REQUIRED WORK
Restate word for word only the lines running from the one with "You are a GUI" to the end of the data, both ends included. Omit any pictures.

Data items

◇ ◇ ◇

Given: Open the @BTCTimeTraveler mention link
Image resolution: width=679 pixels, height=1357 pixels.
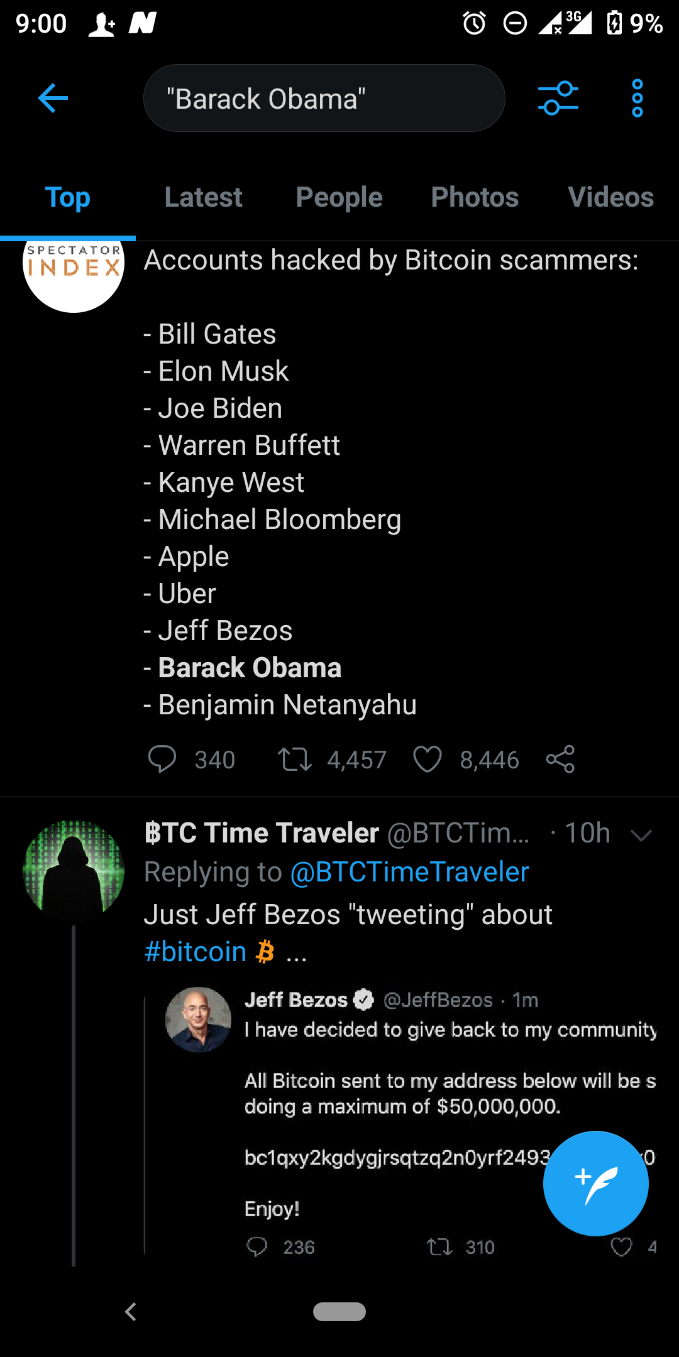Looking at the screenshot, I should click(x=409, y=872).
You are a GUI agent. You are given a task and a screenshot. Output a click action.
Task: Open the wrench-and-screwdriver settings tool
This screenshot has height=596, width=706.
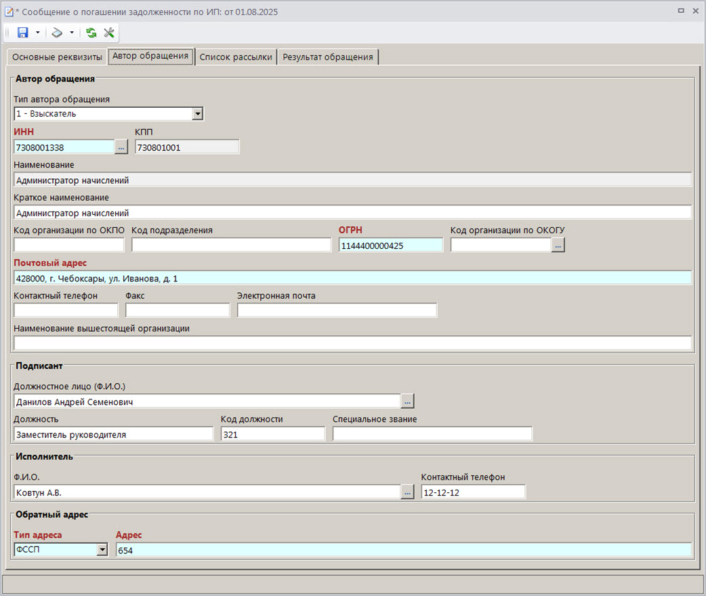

◇ ◇ ◇

TASK OUTPUT
You are a GUI agent. You are given a task and a screenshot. Output a click action.
Task: Open the wrench-and-screwdriver settings tool
This screenshot has height=596, width=706.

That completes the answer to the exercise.